Stored data entries

•••••

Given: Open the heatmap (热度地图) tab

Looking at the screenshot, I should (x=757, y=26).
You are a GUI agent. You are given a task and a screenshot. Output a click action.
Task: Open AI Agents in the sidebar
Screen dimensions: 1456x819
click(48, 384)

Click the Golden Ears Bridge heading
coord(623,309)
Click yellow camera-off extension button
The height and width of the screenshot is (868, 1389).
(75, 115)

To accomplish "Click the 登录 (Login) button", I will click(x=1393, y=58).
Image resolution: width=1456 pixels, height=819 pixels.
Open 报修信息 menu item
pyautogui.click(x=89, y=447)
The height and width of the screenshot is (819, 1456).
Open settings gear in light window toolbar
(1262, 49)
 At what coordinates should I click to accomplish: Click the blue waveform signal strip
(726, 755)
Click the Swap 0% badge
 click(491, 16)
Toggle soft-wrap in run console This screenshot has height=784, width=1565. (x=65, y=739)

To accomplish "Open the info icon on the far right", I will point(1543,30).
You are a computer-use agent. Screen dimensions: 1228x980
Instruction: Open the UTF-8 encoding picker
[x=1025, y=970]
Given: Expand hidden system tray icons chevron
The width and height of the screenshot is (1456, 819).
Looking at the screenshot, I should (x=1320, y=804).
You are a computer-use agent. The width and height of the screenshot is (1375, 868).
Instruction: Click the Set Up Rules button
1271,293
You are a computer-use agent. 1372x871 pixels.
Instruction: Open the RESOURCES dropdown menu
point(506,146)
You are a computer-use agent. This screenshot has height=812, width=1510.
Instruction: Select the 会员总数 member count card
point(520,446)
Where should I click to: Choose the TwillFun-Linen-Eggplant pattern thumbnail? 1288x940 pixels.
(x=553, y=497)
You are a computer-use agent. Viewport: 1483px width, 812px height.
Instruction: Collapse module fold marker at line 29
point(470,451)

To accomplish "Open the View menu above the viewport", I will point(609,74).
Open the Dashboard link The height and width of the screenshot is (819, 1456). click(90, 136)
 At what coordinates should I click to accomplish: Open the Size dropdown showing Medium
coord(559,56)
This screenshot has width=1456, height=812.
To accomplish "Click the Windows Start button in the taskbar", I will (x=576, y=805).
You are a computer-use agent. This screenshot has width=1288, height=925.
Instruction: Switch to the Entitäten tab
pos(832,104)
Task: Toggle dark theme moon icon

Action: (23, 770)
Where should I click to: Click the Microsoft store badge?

•••••

### Exercise aim
Looking at the data above, return every line from the one with "Open 报修信息 menu item" down to the one with "has width=1288, height=925.", exactly and inclusively.

### Task output
Open 报修信息 menu item
pyautogui.click(x=89, y=447)
The height and width of the screenshot is (819, 1456).
Open settings gear in light window toolbar
(1262, 49)
 At what coordinates should I click to accomplish: Click the blue waveform signal strip
(726, 755)
Click the Swap 0% badge
 click(491, 16)
Toggle soft-wrap in run console This screenshot has height=784, width=1565. (x=65, y=739)

To accomplish "Open the info icon on the far right", I will point(1543,30).
You are a computer-use agent. Screen dimensions: 1228x980
Instruction: Open the UTF-8 encoding picker
[x=1025, y=970]
Given: Expand hidden system tray icons chevron
The width and height of the screenshot is (1456, 819).
Looking at the screenshot, I should (x=1320, y=804).
You are a computer-use agent. The width and height of the screenshot is (1375, 868).
Instruction: Click the Set Up Rules button
1271,293
You are a computer-use agent. 1372x871 pixels.
Instruction: Open the RESOURCES dropdown menu
point(506,146)
You are a computer-use agent. This screenshot has height=812, width=1510.
Instruction: Select the 会员总数 member count card
point(520,446)
Where should I click to: Choose the TwillFun-Linen-Eggplant pattern thumbnail? 1288x940 pixels.
(x=553, y=497)
You are a computer-use agent. Viewport: 1483px width, 812px height.
Instruction: Collapse module fold marker at line 29
point(470,451)

To accomplish "Open the View menu above the viewport", I will point(609,74).
Open the Dashboard link The height and width of the screenshot is (819, 1456). click(90, 136)
 At what coordinates should I click to accomplish: Open the Size dropdown showing Medium
coord(559,56)
This screenshot has width=1456, height=812.
To accomplish "Click the Windows Start button in the taskbar", I will (x=576, y=805).
You are a computer-use agent. This screenshot has width=1288, height=925.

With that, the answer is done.